[Preguntas por responder]
• 1. Según el texto sobre Víctor Humareda, ¿dónde estaban ubicados su taller y su hogar?
• 2. Reproduce del texto sobre Víctor Humareda el fragmento comprendido entre "Algo de lo que" y "la famosa ‘PARADA’.", ambos incluidos.
• 3. Retoma el texto sobre Víctor Humareda y continúalo a partir de su última oración.

━━━━━ Texto de referencia ━━━━━

Algo de lo que siempre viene acompañado la genialidad es de la hermosa locura, aquello que apasiona nuestros sentidos y nos sumerge en visiones oníricas, tomarnos ese respiro que nos aleja de los límites terrenales. Víctor Humareda fue un genio de la pintura, de piel romántica, de ojos llenos de locura y de sonrisa ebria de colores. Un artista que vivió entre el caos de la urbe, en medio de la informalidad, donde la costa, sierra y la selva se juntan con sus personajes y costumbres, donde el plato fuerte es de siete colores, y la tía veneno te espera con una sonrisa. Humareda experimentó el placer de comer en carreta, de conversar con su taza de té o manzanilla acompañado de maestros alcohólicos y, de putear como animal salvaje, un artista que vivió en su taller y hogar ubicado en el hotel Lima rodeado del surrealismo de la famosa ‘PARADA’.

━━━━━ Datos del ejercicio ━━━━━

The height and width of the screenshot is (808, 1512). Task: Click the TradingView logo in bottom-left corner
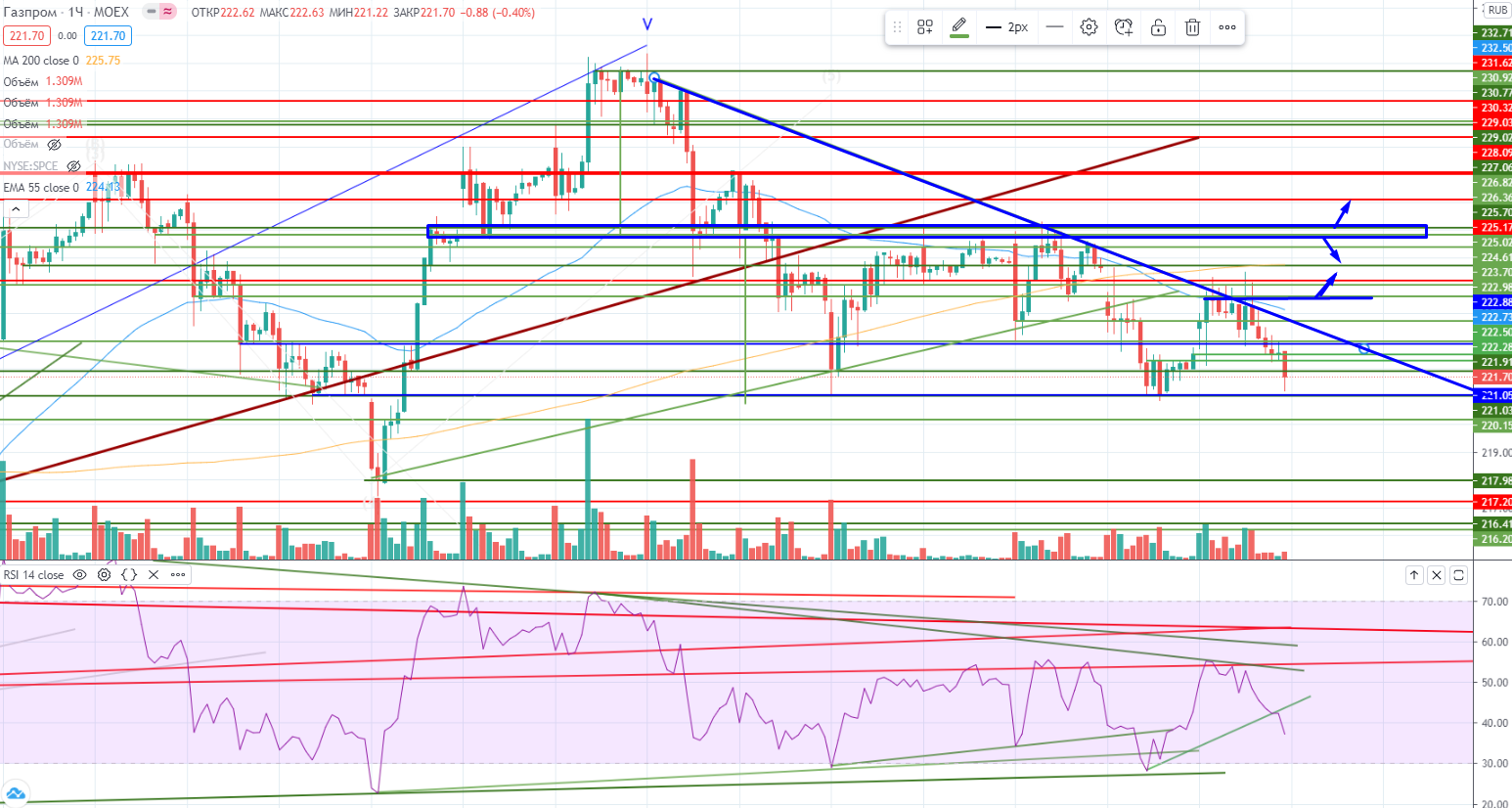(x=15, y=793)
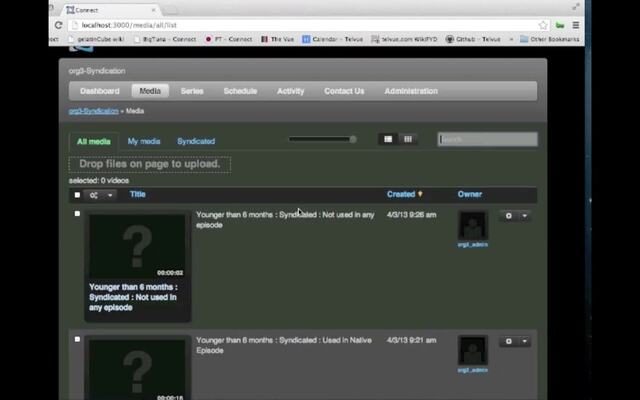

━━━━━

[Respuestas]
• 1. En el hotel Lima, rodeado del surrealismo de la famosa 'PARADA'.

• 2.
Algo de lo que siempre viene acompañado la genialidad es de la hermosa locura, aquello que apasiona nuestros sentidos y nos sumerge en visiones oníricas, tomarnos ese respiro que nos aleja de los límites terrenales. Víctor Humareda fue un genio de la pintura, de piel romántica, de ojos llenos de locura y de sonrisa ebria de colores. Un artista que vivió entre el caos de la urbe, en medio de la informalidad, donde la costa, sierra y la selva se juntan con sus personajes y costumbres, donde el plato fuerte es de siete colores, y la tía veneno te espera con una sonrisa. Humareda experimentó el placer de comer en carreta, de conversar con su taza de té o manzanilla acompañado de maestros alcohólicos y, de putear como animal salvaje, un artista que vivió en su taller y hogar ubicado en el hotel Lima rodeado del surrealismo de la famosa ‘PARADA’.

• 3.
De ese niño que nació en Lampa, Puno (1920) sólo quedó el recuerdo, en 1946 terminó sus estudios en Bellas Artes. Fue su pasión por la pintura y su experiencia en sus viajes lo que terminaron convirtiéndolo en uno de los personajes afrancesados de Lima, primero Argentina luego España y de allí rumbo a Francia, país que lo seducía pero que viviendo en sus entrañas sintió el sabor amargo de la desilusión.
Víctor Humareda era un dandy, un artista intelectual que le encantaba pensar y conversar desde su sillón de Sócrates, la miseria material que lo rodeaba le permitía percibir el mundo y sentirlo profundamente, con una filosofía socrática.
Sus arlequines es recurrente en su pintura, un amante de Lima, que retrata sus lugares, calles, rincones, que su memoria guardo fielmente. Enrique Polanco lo visitaba seguido, seducido por su trazo y sus colores, un amigo que llenó sus soledades. Mirando el trabajo de Humareda uno se pregunta ¿Cómo quema ese pincel? Sus cuadros nos sumergen a contemplar y pensar, a sentir el color que se derrite en las pupilas.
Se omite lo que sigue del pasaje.